__PROVIDED DATA__

◇ ◇ ◇ ◇

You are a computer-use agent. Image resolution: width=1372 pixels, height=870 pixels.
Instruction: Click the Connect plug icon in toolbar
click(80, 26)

◇ ◇ ◇ ◇

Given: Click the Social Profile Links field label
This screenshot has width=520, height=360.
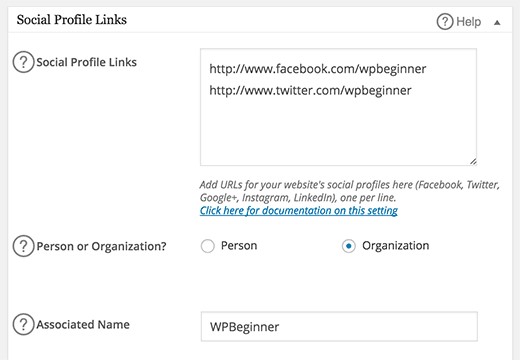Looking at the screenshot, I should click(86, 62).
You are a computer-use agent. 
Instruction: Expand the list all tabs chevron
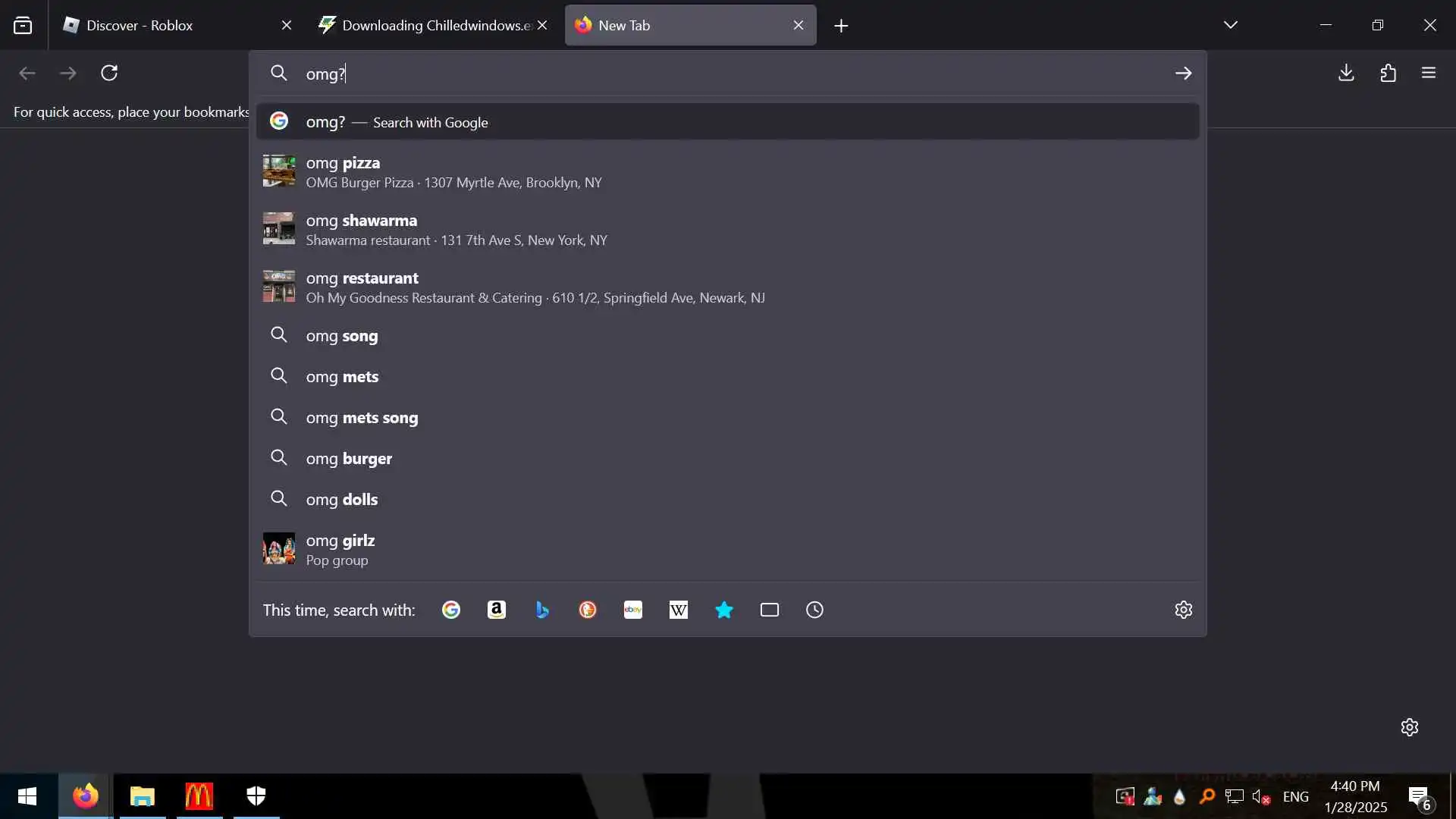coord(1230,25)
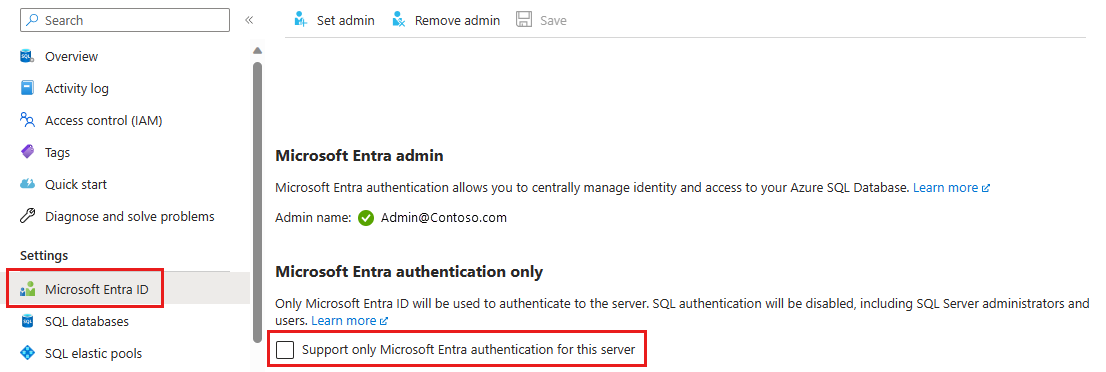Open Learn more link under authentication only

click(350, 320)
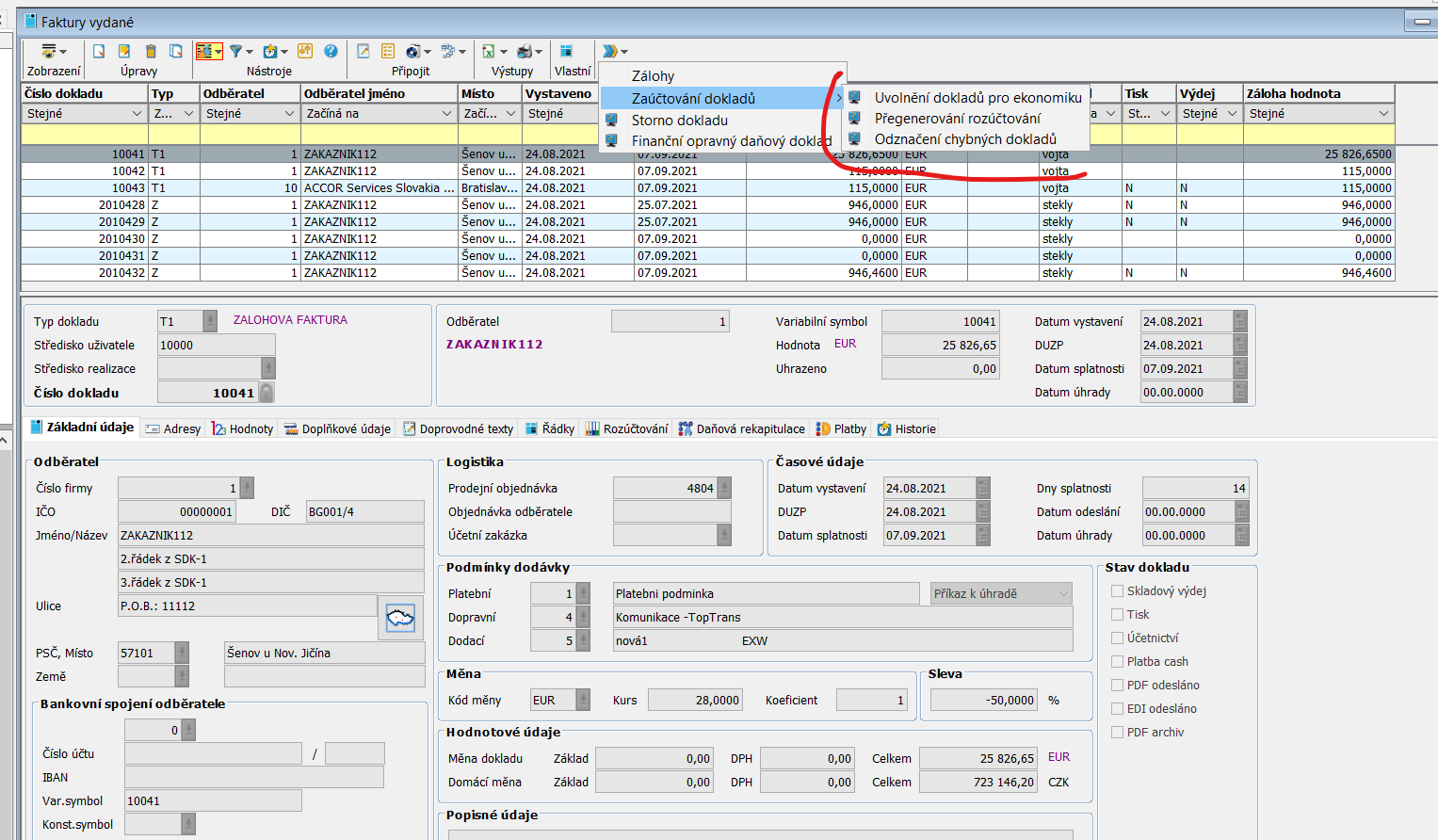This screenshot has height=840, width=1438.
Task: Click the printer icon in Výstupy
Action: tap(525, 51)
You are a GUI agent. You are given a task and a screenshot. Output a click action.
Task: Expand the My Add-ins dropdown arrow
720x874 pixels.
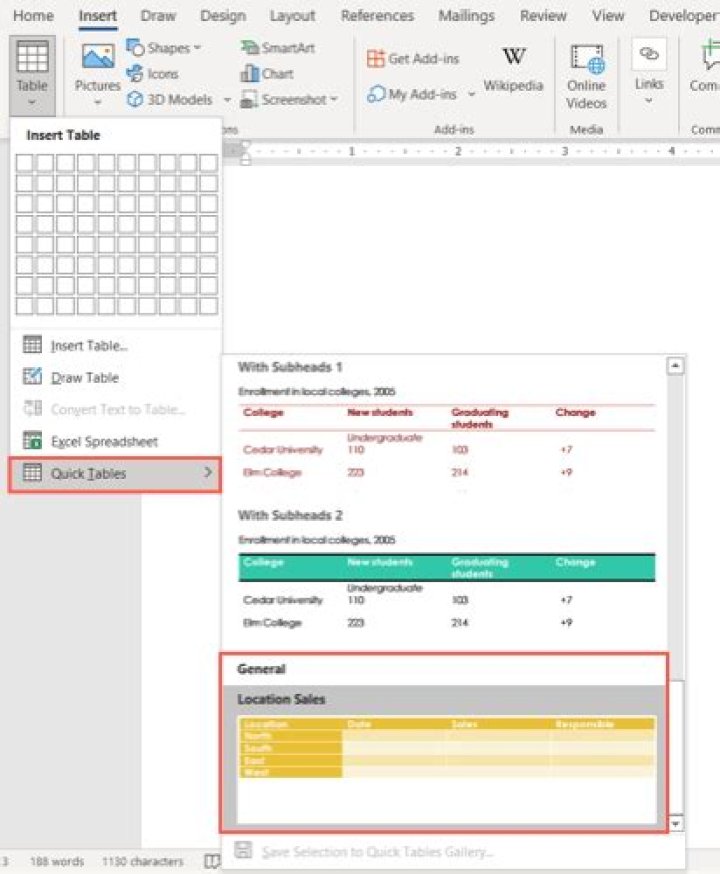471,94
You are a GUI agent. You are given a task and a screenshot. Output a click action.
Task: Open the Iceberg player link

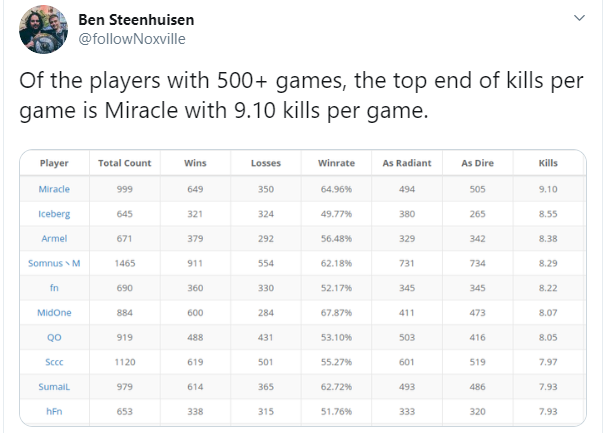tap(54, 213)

◇ ◇ ◇ ◇

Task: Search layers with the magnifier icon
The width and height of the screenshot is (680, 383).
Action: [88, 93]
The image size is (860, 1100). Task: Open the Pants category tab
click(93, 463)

◇ ◇ ◇ ◇

__WHAT IS NEEDED__
Where a line above holds the word "computer", copy it.

__RESULT OF THE TASK__
You are a computer-use agent. Image resolution: width=1372 pixels, height=870 pixels.
You are a computer-use agent. 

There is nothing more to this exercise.